Lundi, lors de la 57e session de la Commission économique pour l’Afrique (CEA) à Addis-Abeba, le Maroc a réaffirmé son engagement en faveur de la Zone de libre-échange continentale africaine (ZLECAf). Le ministre de l’Industrie et du Commerce, Ryad Mezzour, a souligné la nécessité d’une approche audacieuse pour accélérer la mise en œuvre de cet ambitieux projet.
Un rôle moteur pour le Maroc
Élu à l’unanimité à la présidence de cette session, le Maroc accueillera également la 58e édition en 2026. À cette occasion, M. Mezzour a qualifié la ZLECAf de « défi de génération » et de levier essentiel de l’Agenda 2063. Il a rappelé que depuis son retour à l’Union africaine en 2017, le Maroc s’est positionné comme un pont entre le Nord et le Sud, conjuguant tradition et innovation.
L’objectif du royaume est clair : rompre avec la dépendance de l’Afrique aux matières premières et bâtir des chaînes de valeur compétitives. À titre d’exemple, il a mis en avant le rôle du Maroc dans l’industrie des engrais – où il détient plus de 20 % de la production mondiale – ainsi que son leadership dans le secteur automobile, avec un projet de mobilité électrique reliant le Maroc, la RDC et la Zambie.
Des infrastructures et des réformes nécessaires
Pour accélérer l’intégration économique du continent, le ministre a plaidé pour la création d’un Fonds d’infrastructures pour la ZLECAf, afin de combler les déficits actuels, qui coûtent près de 2 % du PIB africain chaque année.
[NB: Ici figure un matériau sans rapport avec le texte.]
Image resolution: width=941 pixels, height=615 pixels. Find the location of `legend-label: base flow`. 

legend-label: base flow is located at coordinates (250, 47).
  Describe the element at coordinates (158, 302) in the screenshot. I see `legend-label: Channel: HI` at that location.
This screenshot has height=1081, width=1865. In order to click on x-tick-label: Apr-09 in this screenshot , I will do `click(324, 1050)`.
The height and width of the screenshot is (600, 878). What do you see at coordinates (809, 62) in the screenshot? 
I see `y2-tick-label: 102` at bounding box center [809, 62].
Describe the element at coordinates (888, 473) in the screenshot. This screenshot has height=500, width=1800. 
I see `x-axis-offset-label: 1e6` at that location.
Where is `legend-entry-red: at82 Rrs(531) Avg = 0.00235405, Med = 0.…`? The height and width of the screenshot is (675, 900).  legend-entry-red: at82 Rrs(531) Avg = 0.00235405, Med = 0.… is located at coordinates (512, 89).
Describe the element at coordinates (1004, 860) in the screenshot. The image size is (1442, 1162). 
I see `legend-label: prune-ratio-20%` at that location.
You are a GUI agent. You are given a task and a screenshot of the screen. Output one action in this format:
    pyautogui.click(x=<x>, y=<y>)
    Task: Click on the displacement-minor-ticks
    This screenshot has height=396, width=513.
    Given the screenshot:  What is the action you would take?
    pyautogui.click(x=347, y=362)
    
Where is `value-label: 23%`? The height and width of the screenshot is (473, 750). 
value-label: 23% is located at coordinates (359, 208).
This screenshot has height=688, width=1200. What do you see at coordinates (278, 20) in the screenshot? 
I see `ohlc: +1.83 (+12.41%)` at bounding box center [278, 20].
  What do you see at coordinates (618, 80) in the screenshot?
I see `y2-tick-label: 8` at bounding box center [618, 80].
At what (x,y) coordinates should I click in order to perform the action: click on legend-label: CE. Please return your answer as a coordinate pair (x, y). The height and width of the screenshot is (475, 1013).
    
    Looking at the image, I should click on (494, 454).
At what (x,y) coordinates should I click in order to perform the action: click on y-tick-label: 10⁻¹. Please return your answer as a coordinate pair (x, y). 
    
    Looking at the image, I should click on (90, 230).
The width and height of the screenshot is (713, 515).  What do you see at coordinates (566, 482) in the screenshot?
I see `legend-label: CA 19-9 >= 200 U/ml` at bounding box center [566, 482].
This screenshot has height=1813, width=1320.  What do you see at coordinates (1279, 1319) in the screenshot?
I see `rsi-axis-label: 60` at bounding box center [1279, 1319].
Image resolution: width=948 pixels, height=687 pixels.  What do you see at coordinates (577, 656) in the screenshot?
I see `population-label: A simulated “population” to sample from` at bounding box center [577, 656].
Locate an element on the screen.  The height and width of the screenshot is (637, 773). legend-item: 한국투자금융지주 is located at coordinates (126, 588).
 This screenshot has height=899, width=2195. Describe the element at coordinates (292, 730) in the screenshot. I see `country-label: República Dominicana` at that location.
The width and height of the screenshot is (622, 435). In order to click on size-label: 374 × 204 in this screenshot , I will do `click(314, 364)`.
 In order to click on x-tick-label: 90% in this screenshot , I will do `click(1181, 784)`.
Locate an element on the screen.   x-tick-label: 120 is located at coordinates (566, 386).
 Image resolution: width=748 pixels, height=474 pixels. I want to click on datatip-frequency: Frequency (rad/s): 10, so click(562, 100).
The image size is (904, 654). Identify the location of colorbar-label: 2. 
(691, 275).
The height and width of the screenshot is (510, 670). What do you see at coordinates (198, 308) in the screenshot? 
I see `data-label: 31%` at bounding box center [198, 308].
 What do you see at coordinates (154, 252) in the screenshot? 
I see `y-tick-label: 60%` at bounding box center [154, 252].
Ce fonds pourrait être soutenu par des institutions telles que la Banque africaine de développement (BAD) et Casablanca Finance City.
Outre l’infrastructure, l’adaptation aux défis climatiques est un enjeu majeur. Le Maroc met en avant l’agriculture intelligente face au climat et insiste sur le rôle stratégique des femmes et des jeunes dans les PME, moteurs de l’industrialisation durable et de la transformation économique du continent.
Un cap vers une Afrique intégrée et compétitive
L’intervention marocaine illustre une vision ambitieuse : faire de la ZLECAf un véritable levier de croissance en misant sur l’industrialisation durable, l’intégration régionale et la transition verte et numérique. L’Afrique se trouve à un tournant stratégique, et le Maroc entend jouer un rôle clé dans cette dynamique en apportant son savoir-faire et son expérience.